Le personnage de Deirdra reflète également cette tentative de redéfinition du genre par son ambivalence et sa vulnérabilité qu’on découvrira en prenant connaissance de son passé trouble. Il faut comprendre que devenir tueur (tueuse) de dragons dans cet univers signifie être mis au ban de la société. On apprend que Deirdra a été abusée sexuellement par son maître tout au long de son apprentissage. En outre, elle a développé une dépendance à une drogue composée de sang de colossius et de plantes. Pour cette raison, elle encourt le mépris de son entourage. Reconnaissons à l’auteure le mérite d’avoir su protéger l’intériorité et la part de mystère de ce personnage.
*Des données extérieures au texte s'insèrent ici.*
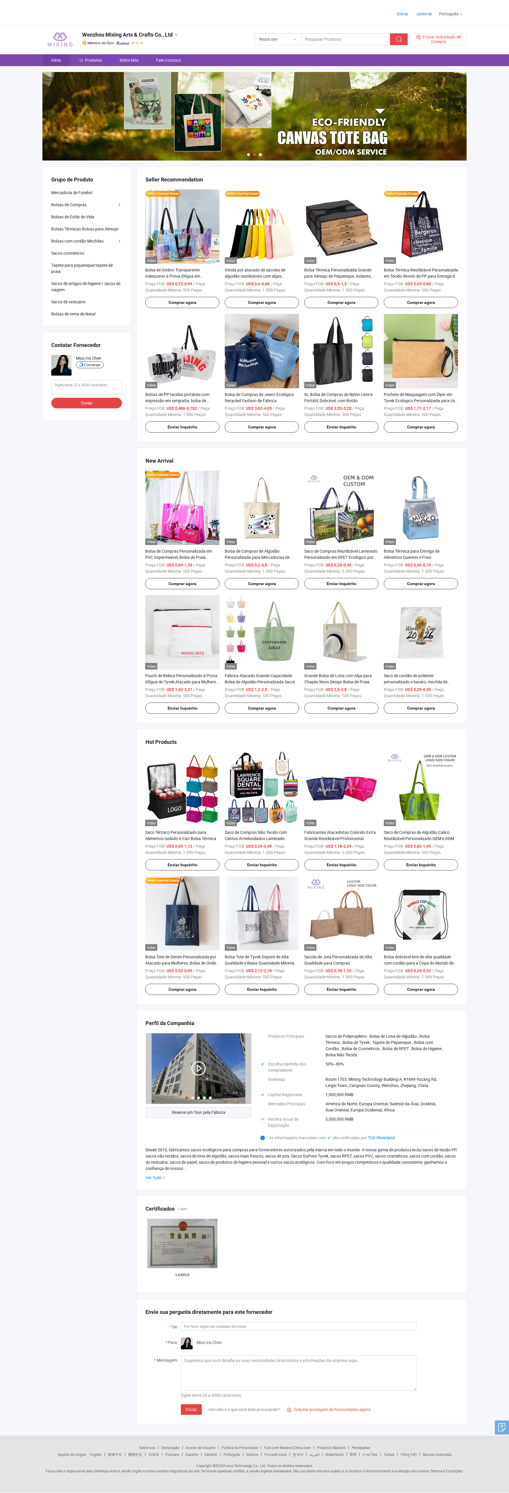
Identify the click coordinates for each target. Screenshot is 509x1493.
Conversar (92, 364)
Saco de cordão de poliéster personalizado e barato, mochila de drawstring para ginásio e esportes (415, 682)
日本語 (153, 1454)
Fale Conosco (168, 60)
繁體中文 (135, 1454)
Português (232, 1454)
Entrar (403, 14)
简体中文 (115, 1454)
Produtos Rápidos (331, 1447)
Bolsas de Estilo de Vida (72, 217)
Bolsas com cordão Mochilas (77, 241)
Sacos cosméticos (67, 253)
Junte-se (424, 14)
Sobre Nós (129, 60)
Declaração (170, 1447)
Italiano (252, 1454)
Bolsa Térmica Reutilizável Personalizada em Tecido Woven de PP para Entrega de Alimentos (421, 276)
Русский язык (276, 1454)
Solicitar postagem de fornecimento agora (329, 1409)
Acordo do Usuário (200, 1447)
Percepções (361, 1447)
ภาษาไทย (370, 1454)
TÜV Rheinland (381, 1137)
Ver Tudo (154, 1177)
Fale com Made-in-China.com (287, 1447)
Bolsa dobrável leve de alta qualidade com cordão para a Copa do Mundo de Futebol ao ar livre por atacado (419, 963)
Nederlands (334, 1454)
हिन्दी (353, 1454)
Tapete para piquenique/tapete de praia (82, 268)
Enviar (191, 1409)
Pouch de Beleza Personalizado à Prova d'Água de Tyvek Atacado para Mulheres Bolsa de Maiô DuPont (181, 682)
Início (56, 60)
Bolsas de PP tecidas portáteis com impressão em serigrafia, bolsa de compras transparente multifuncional (179, 401)
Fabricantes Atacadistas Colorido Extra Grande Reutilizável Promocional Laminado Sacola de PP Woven (340, 838)
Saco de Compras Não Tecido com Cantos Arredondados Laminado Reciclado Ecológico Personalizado (256, 838)
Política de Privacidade (240, 1447)
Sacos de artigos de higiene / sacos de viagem (85, 286)
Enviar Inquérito (182, 427)
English (96, 1454)
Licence (182, 1274)
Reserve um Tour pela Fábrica (198, 1112)
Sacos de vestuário (68, 302)
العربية (314, 1454)
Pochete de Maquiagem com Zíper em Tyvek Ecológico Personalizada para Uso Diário (420, 401)
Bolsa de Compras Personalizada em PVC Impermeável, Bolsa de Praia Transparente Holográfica (178, 557)
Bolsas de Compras (69, 204)
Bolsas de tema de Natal (73, 314)
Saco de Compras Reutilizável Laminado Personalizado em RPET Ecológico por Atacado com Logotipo (340, 557)
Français (172, 1454)
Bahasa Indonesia (437, 1454)
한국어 (298, 1454)
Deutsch (210, 1454)
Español (191, 1454)
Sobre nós (147, 1447)
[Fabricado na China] (80, 12)
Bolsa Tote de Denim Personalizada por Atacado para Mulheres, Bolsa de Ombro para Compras (182, 963)
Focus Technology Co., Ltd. (245, 1465)
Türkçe (389, 1454)
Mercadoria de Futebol (71, 192)
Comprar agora (182, 302)
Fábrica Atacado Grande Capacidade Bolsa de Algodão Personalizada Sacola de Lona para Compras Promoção (261, 682)
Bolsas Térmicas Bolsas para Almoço (84, 229)
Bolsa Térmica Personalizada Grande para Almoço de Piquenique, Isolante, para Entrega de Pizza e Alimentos (337, 276)
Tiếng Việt (408, 1454)
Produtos (93, 60)
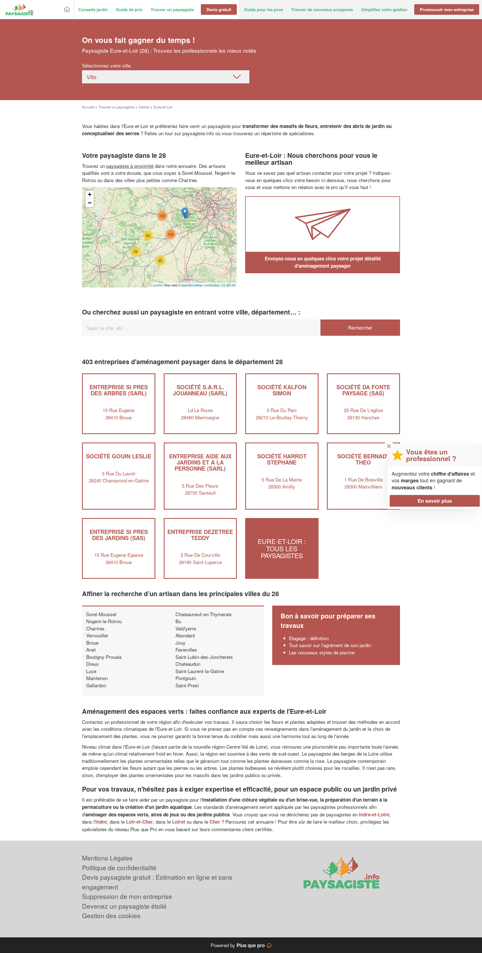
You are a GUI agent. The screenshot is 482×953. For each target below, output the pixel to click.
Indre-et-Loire (374, 814)
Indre (101, 821)
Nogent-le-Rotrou (104, 621)
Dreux (92, 663)
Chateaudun (187, 663)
Le profil de ce dernier remet un peu en cause le statut du héros qui perd de son invincibilité. Deirdra et Thad peuvent être considérés comme les héros, ou devrions-nous plutôt dire les antihéros, de l’histoire car ils ont besoin l’un de l’autre pour trouver un objet qui attire les dragons. Leur relation semble inachevée, mais on sent que l’amour est possible vers la fin. Une pudeur dans leurs sentiments s’oppose à la trivialité et à la violence qui caractérise la plupart des situations. L’amour ne tient pas une grande place dans le roman mais, dans le cas de ces deux personnages, il prend une dimension d’autant plus profonde qu’il est difficile à apprivoiser.
Héloïse Côté dépeint et dénonce efficacement les abus et la cruauté dont font l’objet les femmes et les enfants destinés à devenir des tueurs de dragons, aspects qui rappellent un peu les problèmes de maltraitance vécus par les jeunes dans la société actuelle et à plusieurs époques. Ce ton revendicateur renforce la pertinence de la démarche de l’auteure qui, à travers tous ces personnages de marginaux, s’intéresse à l’être humain. Il fallait une capacité d’imagination et d’analyse hors du commun pour transposer habilement ces problématiques sociales dans un univers féerique.
Une dimension spirituelle s’ajoute à ces réflexions, mais les devineresses qui l’incarnent s’opposent à la quête de Deirdra dont la mission sur terre se limite à tuer des dragons : « […] Elle n’avait jamais parlé à une messagère des esprits de la nature auparavant. Elle avait toujours évité de rencontrer des devineresses, convaincue que celles-ci, à l’instar de tous les habitants de l’Austrion, maudissaient sa profession et tout ce qu’elle impliquait. La mission des tueurs de dragons n’était-elle pas d’annihiler les enfants de l’un des cinq esprits de la nature auxquels les devineresses consacraient leur existence ? » (p. 17-18)
On reconnaît un rôle important à la nature et à l’influence qu’elle exerce dans le développement de l’être humain. Il ressort une certaine vision écologique qui aurait eu avantage à être développée davantage : « Au lieu de chercher à les contrôler, comprends et respecte les enfants des esprits de la nature. Alors, tu auras droit à leur appui, avait dit la devineresse à Thad. » (p. 437)
J’ai de fortes réserves sur la récurrence des flash-back qui alternent constamment avec la narration au premier degré. Admettons qu’ils apportent des précisions sur les motivations et la psychologie des personnages. Ce procédé n’en alourdit pas moins le texte.
Quoi qu’il en soit, Héloïse Côté aura su donner une cure de rajeunissement au conte fantastique en suscitant des réflexions appropriées et contemporaines tout en évitant les clichés et les redites.